> Problem to solve
All entries must be given again in full, exactly as they were supplied.
+-------+
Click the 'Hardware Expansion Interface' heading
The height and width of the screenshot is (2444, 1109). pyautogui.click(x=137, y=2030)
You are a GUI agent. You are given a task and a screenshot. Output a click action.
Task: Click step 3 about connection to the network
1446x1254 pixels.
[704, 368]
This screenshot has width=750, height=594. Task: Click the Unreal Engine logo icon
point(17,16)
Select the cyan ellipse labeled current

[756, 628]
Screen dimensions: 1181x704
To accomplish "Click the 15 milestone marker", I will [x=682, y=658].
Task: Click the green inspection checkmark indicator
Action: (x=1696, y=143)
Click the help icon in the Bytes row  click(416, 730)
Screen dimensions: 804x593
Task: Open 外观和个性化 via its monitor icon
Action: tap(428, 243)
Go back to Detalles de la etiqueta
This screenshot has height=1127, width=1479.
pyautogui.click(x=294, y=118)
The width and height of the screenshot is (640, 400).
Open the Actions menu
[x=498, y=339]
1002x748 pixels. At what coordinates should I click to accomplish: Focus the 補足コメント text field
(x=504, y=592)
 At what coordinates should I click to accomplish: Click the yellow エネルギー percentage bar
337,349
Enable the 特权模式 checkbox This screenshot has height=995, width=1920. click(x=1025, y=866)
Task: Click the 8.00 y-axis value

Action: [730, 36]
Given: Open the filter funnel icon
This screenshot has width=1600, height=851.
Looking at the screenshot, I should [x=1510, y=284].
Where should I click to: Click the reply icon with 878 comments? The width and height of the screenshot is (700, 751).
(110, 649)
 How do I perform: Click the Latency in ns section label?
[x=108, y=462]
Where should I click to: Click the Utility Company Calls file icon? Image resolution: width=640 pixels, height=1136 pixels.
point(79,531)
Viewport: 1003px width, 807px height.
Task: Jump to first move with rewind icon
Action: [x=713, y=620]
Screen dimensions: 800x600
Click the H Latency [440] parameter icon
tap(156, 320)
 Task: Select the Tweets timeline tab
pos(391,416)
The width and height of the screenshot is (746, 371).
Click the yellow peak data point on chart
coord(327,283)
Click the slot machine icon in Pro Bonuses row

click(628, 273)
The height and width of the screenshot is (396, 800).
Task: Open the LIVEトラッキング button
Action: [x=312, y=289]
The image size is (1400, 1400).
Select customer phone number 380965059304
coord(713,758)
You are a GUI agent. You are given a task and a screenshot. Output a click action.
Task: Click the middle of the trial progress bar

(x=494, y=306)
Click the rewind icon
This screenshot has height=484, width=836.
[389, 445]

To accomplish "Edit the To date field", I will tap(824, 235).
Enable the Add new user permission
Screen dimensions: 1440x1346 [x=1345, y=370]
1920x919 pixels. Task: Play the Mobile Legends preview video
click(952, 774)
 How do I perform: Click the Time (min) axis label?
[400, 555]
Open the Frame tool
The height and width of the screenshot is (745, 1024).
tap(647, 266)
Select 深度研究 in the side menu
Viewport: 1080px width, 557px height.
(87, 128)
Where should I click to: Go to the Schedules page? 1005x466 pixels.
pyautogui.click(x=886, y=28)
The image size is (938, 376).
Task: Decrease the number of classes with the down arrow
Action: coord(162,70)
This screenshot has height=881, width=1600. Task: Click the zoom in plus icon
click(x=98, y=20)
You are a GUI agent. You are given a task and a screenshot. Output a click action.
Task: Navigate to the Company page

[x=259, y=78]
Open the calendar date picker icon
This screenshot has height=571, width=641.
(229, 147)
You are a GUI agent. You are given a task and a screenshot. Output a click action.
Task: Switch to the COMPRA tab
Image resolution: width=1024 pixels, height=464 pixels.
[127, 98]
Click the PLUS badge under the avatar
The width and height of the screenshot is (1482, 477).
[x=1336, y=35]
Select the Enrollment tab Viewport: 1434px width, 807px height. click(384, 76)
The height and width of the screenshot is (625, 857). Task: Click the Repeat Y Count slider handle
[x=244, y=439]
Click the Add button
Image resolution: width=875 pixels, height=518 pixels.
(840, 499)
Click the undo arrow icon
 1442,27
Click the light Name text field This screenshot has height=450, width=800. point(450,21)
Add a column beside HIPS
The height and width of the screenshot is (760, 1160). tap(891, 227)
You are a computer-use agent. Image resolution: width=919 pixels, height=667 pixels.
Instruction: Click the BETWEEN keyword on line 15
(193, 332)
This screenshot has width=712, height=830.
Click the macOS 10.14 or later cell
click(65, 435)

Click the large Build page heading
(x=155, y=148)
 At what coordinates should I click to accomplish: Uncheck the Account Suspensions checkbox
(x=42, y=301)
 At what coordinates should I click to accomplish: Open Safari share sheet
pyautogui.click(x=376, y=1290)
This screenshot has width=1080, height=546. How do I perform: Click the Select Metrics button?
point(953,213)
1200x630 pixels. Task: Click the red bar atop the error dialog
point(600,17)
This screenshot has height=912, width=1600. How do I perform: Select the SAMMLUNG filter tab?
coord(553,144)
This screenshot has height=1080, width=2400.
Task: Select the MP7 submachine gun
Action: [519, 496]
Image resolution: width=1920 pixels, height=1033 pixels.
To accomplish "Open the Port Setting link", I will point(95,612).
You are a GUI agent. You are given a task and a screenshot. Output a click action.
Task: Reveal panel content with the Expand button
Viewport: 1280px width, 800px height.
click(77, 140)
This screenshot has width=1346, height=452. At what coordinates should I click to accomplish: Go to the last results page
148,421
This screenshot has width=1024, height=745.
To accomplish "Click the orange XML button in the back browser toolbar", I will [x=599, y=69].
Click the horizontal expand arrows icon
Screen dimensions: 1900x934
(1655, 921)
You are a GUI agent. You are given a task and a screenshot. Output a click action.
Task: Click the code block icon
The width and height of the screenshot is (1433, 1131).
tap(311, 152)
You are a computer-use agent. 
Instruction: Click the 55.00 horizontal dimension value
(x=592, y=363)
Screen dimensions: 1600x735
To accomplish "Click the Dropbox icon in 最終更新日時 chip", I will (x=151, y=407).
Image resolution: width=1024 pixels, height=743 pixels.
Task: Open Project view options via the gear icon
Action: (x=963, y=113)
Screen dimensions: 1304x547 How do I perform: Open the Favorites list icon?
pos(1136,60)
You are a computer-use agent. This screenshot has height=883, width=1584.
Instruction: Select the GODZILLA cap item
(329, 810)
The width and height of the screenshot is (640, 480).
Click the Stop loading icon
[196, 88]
+-------+
> Expected answer
Click the 'Hardware Expansion Interface' heading
The height and width of the screenshot is (2444, 1109). pyautogui.click(x=137, y=2030)
You are a GUI agent. You are given a task and a screenshot. Output a click action.
Task: Click step 3 about connection to the network
1446x1254 pixels.
[704, 368]
This screenshot has width=750, height=594. Task: Click the Unreal Engine logo icon
point(17,16)
Select the cyan ellipse labeled current

[756, 628]
Screen dimensions: 1181x704
To accomplish "Click the 15 milestone marker", I will [x=682, y=658].
Task: Click the green inspection checkmark indicator
Action: (x=1696, y=143)
Click the help icon in the Bytes row  click(416, 730)
Screen dimensions: 804x593
Task: Open 外观和个性化 via its monitor icon
Action: tap(428, 243)
Go back to Detalles de la etiqueta
This screenshot has height=1127, width=1479.
pyautogui.click(x=294, y=118)
The width and height of the screenshot is (640, 400).
Open the Actions menu
[x=498, y=339]
1002x748 pixels. At what coordinates should I click to accomplish: Focus the 補足コメント text field
(x=504, y=592)
 At what coordinates should I click to accomplish: Click the yellow エネルギー percentage bar
337,349
Enable the 特权模式 checkbox This screenshot has height=995, width=1920. click(x=1025, y=866)
Task: Click the 8.00 y-axis value

Action: [730, 36]
Given: Open the filter funnel icon
This screenshot has width=1600, height=851.
Looking at the screenshot, I should [x=1510, y=284].
Where should I click to: Click the reply icon with 878 comments? The width and height of the screenshot is (700, 751).
(110, 649)
 How do I perform: Click the Latency in ns section label?
[x=108, y=462]
Where should I click to: Click the Utility Company Calls file icon? Image resolution: width=640 pixels, height=1136 pixels.
point(79,531)
Viewport: 1003px width, 807px height.
Task: Jump to first move with rewind icon
Action: [x=713, y=620]
Screen dimensions: 800x600
Click the H Latency [440] parameter icon
tap(156, 320)
 Task: Select the Tweets timeline tab
pos(391,416)
The width and height of the screenshot is (746, 371).
Click the yellow peak data point on chart
coord(327,283)
Click the slot machine icon in Pro Bonuses row

click(628, 273)
The height and width of the screenshot is (396, 800).
Task: Open the LIVEトラッキング button
Action: [x=312, y=289]
The image size is (1400, 1400).
Select customer phone number 380965059304
coord(713,758)
You are a GUI agent. You are given a task and a screenshot. Output a click action.
Task: Click the middle of the trial progress bar

(x=494, y=306)
Click the rewind icon
This screenshot has height=484, width=836.
[389, 445]

To accomplish "Edit the To date field", I will tap(824, 235).
Enable the Add new user permission
Screen dimensions: 1440x1346 [x=1345, y=370]
1920x919 pixels. Task: Play the Mobile Legends preview video
click(952, 774)
 How do I perform: Click the Time (min) axis label?
[400, 555]
Open the Frame tool
The height and width of the screenshot is (745, 1024).
tap(647, 266)
Select 深度研究 in the side menu
Viewport: 1080px width, 557px height.
(87, 128)
Where should I click to: Go to the Schedules page? 1005x466 pixels.
pyautogui.click(x=886, y=28)
The image size is (938, 376).
Task: Decrease the number of classes with the down arrow
Action: coord(162,70)
This screenshot has height=881, width=1600. Task: Click the zoom in plus icon
click(x=98, y=20)
You are a GUI agent. You are given a task and a screenshot. Output a click action.
Task: Navigate to the Company page

[x=259, y=78]
Open the calendar date picker icon
This screenshot has height=571, width=641.
(229, 147)
You are a GUI agent. You are given a task and a screenshot. Output a click action.
Task: Switch to the COMPRA tab
Image resolution: width=1024 pixels, height=464 pixels.
[127, 98]
Click the PLUS badge under the avatar
The width and height of the screenshot is (1482, 477).
[x=1336, y=35]
Select the Enrollment tab Viewport: 1434px width, 807px height. click(384, 76)
The height and width of the screenshot is (625, 857). Task: Click the Repeat Y Count slider handle
[x=244, y=439]
Click the Add button
Image resolution: width=875 pixels, height=518 pixels.
(840, 499)
Click the undo arrow icon
 1442,27
Click the light Name text field This screenshot has height=450, width=800. point(450,21)
Add a column beside HIPS
The height and width of the screenshot is (760, 1160). tap(891, 227)
You are a computer-use agent. Image resolution: width=919 pixels, height=667 pixels.
Instruction: Click the BETWEEN keyword on line 15
(193, 332)
This screenshot has width=712, height=830.
Click the macOS 10.14 or later cell
click(65, 435)

Click the large Build page heading
(x=155, y=148)
 At what coordinates should I click to accomplish: Uncheck the Account Suspensions checkbox
(x=42, y=301)
 At what coordinates should I click to accomplish: Open Safari share sheet
pyautogui.click(x=376, y=1290)
This screenshot has width=1080, height=546. How do I perform: Click the Select Metrics button?
point(953,213)
1200x630 pixels. Task: Click the red bar atop the error dialog
point(600,17)
This screenshot has height=912, width=1600. How do I perform: Select the SAMMLUNG filter tab?
coord(553,144)
This screenshot has height=1080, width=2400.
Task: Select the MP7 submachine gun
Action: [519, 496]
Image resolution: width=1920 pixels, height=1033 pixels.
To accomplish "Open the Port Setting link", I will point(95,612).
You are a GUI agent. You are given a task and a screenshot. Output a click action.
Task: Reveal panel content with the Expand button
Viewport: 1280px width, 800px height.
click(77, 140)
This screenshot has width=1346, height=452. At what coordinates should I click to accomplish: Go to the last results page
148,421
This screenshot has width=1024, height=745.
To accomplish "Click the orange XML button in the back browser toolbar", I will [x=599, y=69].
Click the horizontal expand arrows icon
Screen dimensions: 1900x934
(1655, 921)
You are a GUI agent. You are given a task and a screenshot. Output a click action.
Task: Click the code block icon
The width and height of the screenshot is (1433, 1131).
tap(311, 152)
You are a computer-use agent. 
Instruction: Click the 55.00 horizontal dimension value
(x=592, y=363)
Screen dimensions: 1600x735
To accomplish "Click the Dropbox icon in 最終更新日時 chip", I will (x=151, y=407).
Image resolution: width=1024 pixels, height=743 pixels.
Task: Open Project view options via the gear icon
Action: (x=963, y=113)
Screen dimensions: 1304x547 How do I perform: Open the Favorites list icon?
pos(1136,60)
You are a computer-use agent. This screenshot has height=883, width=1584.
Instruction: Select the GODZILLA cap item
(329, 810)
The width and height of the screenshot is (640, 480).
Click the Stop loading icon
[196, 88]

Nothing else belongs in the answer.